What needs to be done.
Your output should be the lines below from the one holding "Where should I click to: Open" through the one holding "Viewport: 1200px width, 991px height.", transcribed exactly, with no pictures.

Provided data.
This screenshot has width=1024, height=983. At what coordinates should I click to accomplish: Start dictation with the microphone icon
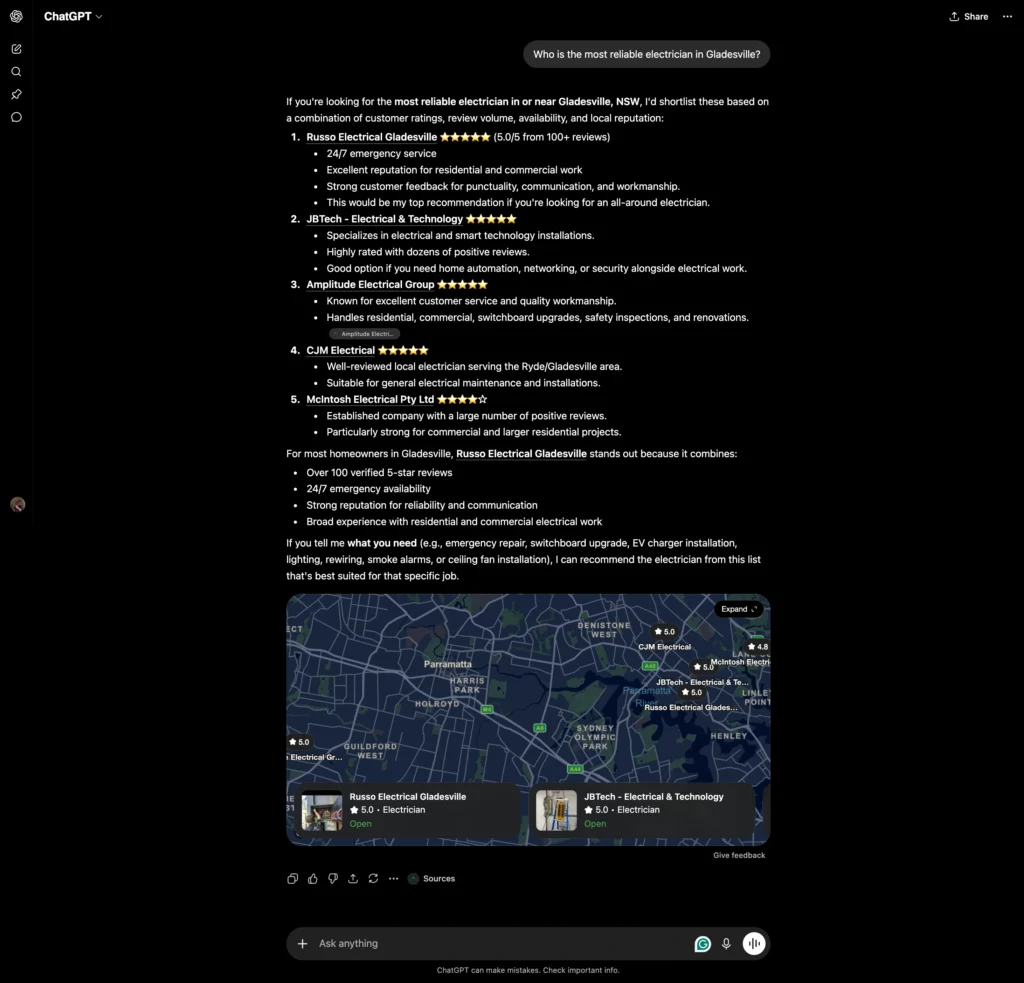726,943
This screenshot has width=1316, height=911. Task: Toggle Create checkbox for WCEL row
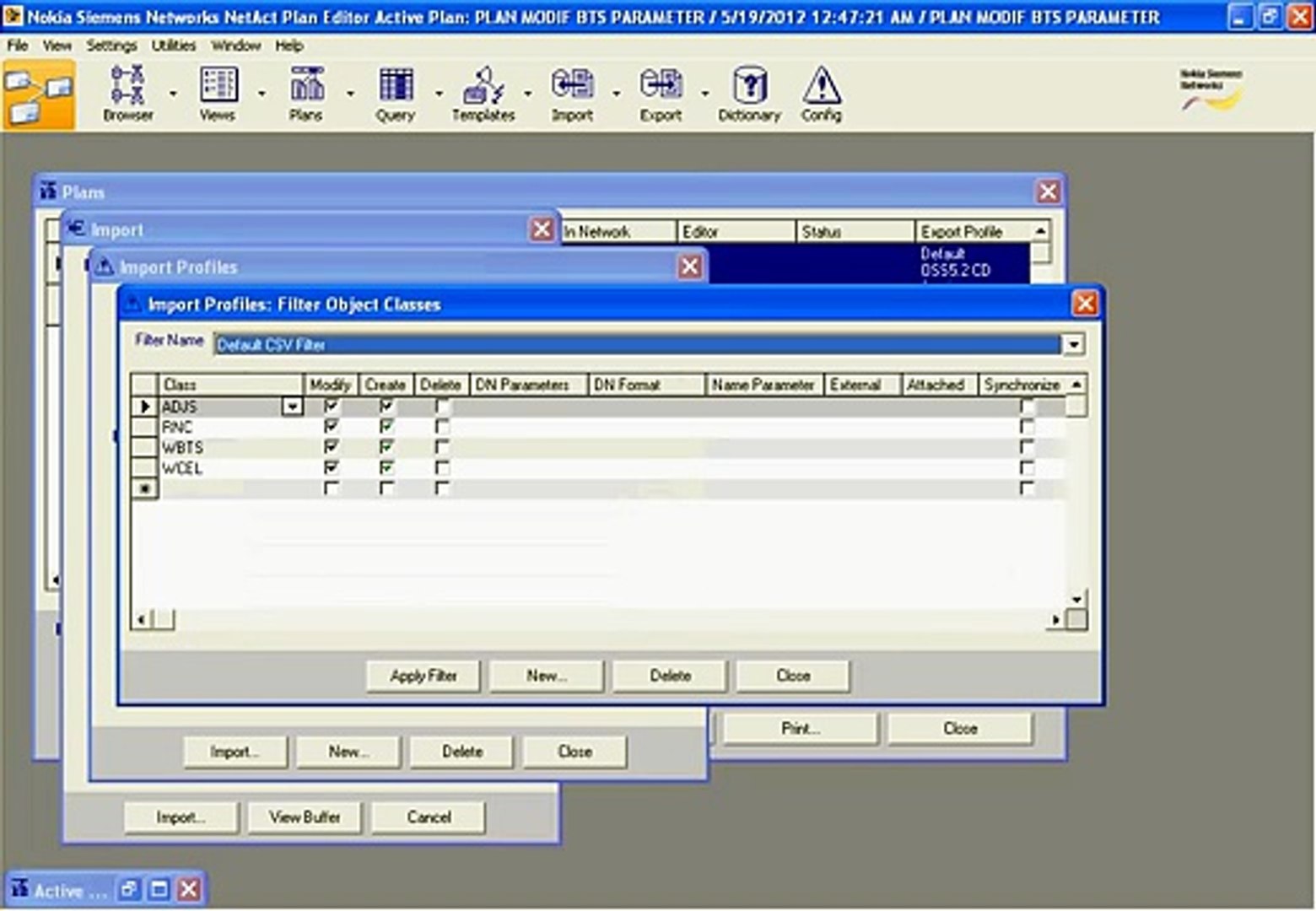pyautogui.click(x=386, y=467)
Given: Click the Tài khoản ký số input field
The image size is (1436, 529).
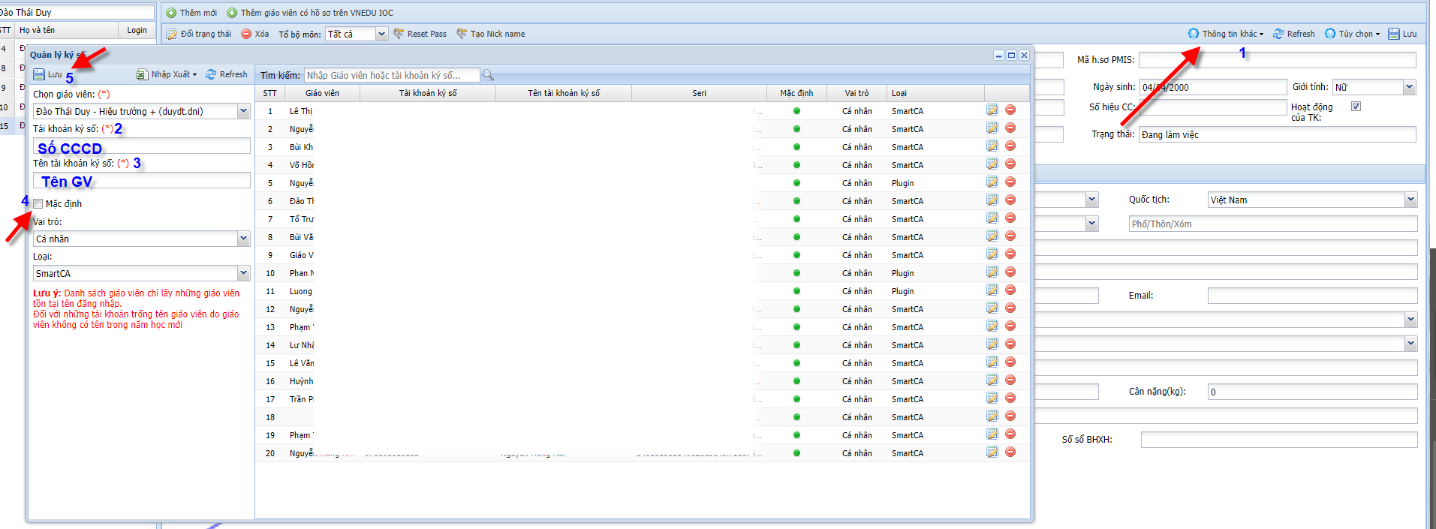Looking at the screenshot, I should point(141,146).
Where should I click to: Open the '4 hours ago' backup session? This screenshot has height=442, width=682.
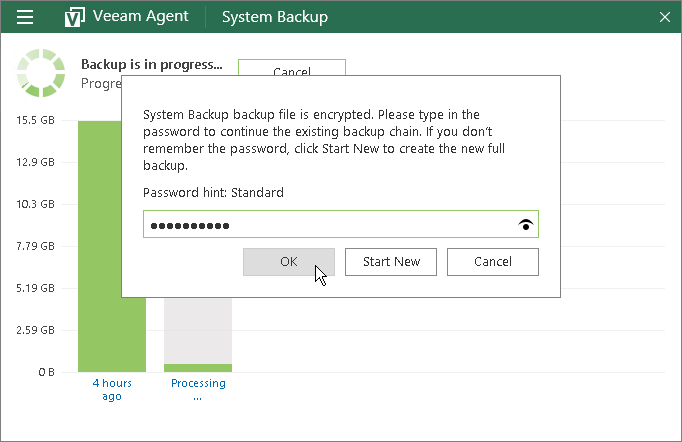tap(111, 390)
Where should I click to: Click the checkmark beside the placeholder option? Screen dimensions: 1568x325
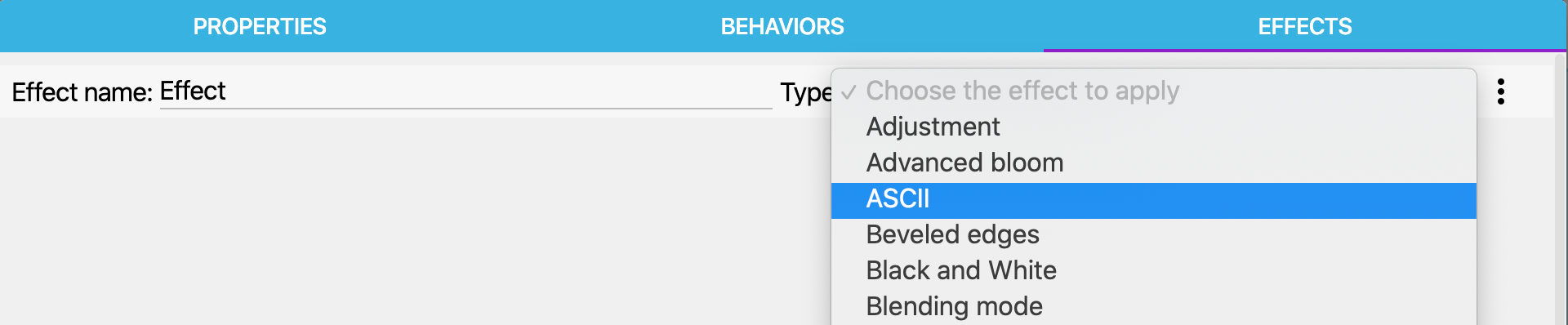click(849, 91)
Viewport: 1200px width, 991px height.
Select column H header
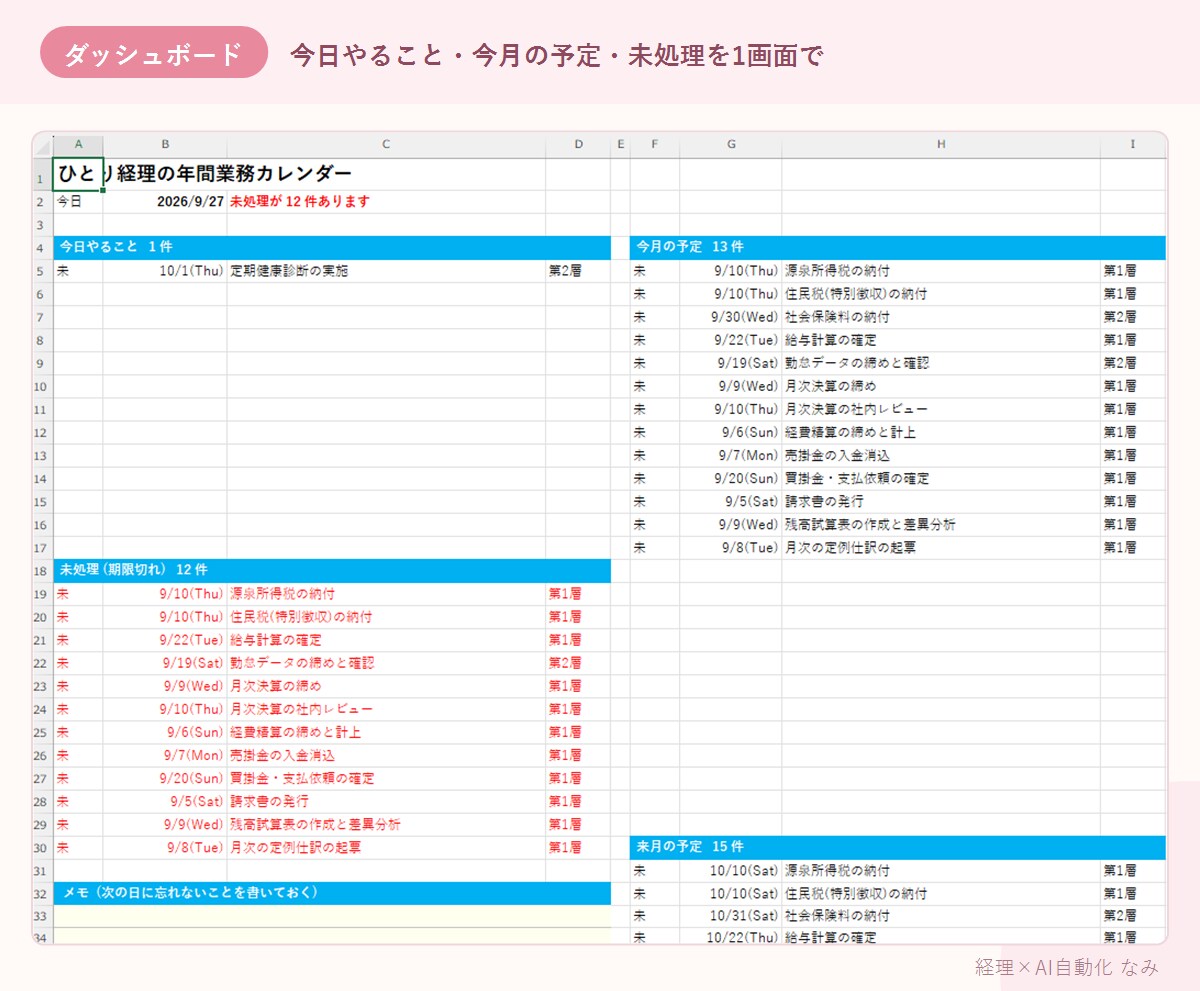pos(941,145)
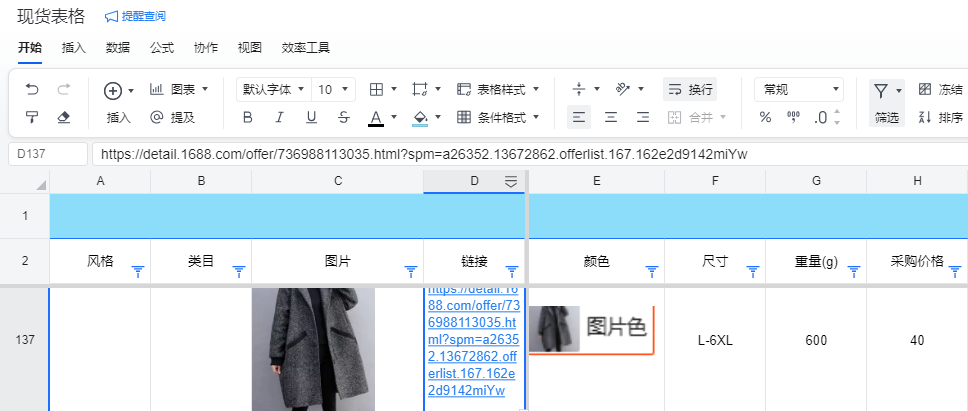Toggle italic formatting
968x411 pixels.
[x=280, y=117]
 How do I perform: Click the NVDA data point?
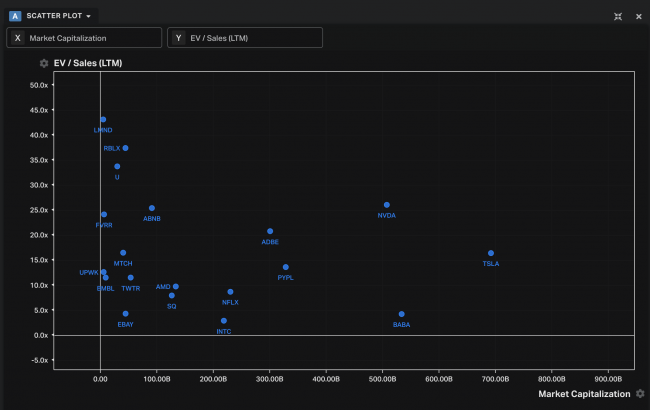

Output.
Where should I click to: Open the '4 hours ago' backup session? This screenshot has height=442, width=682.
tap(111, 390)
Where should I click to: Click the checkmark beside the placeholder option? Screen dimensions: 1568x325
click(849, 91)
Viewport: 1200px width, 991px height.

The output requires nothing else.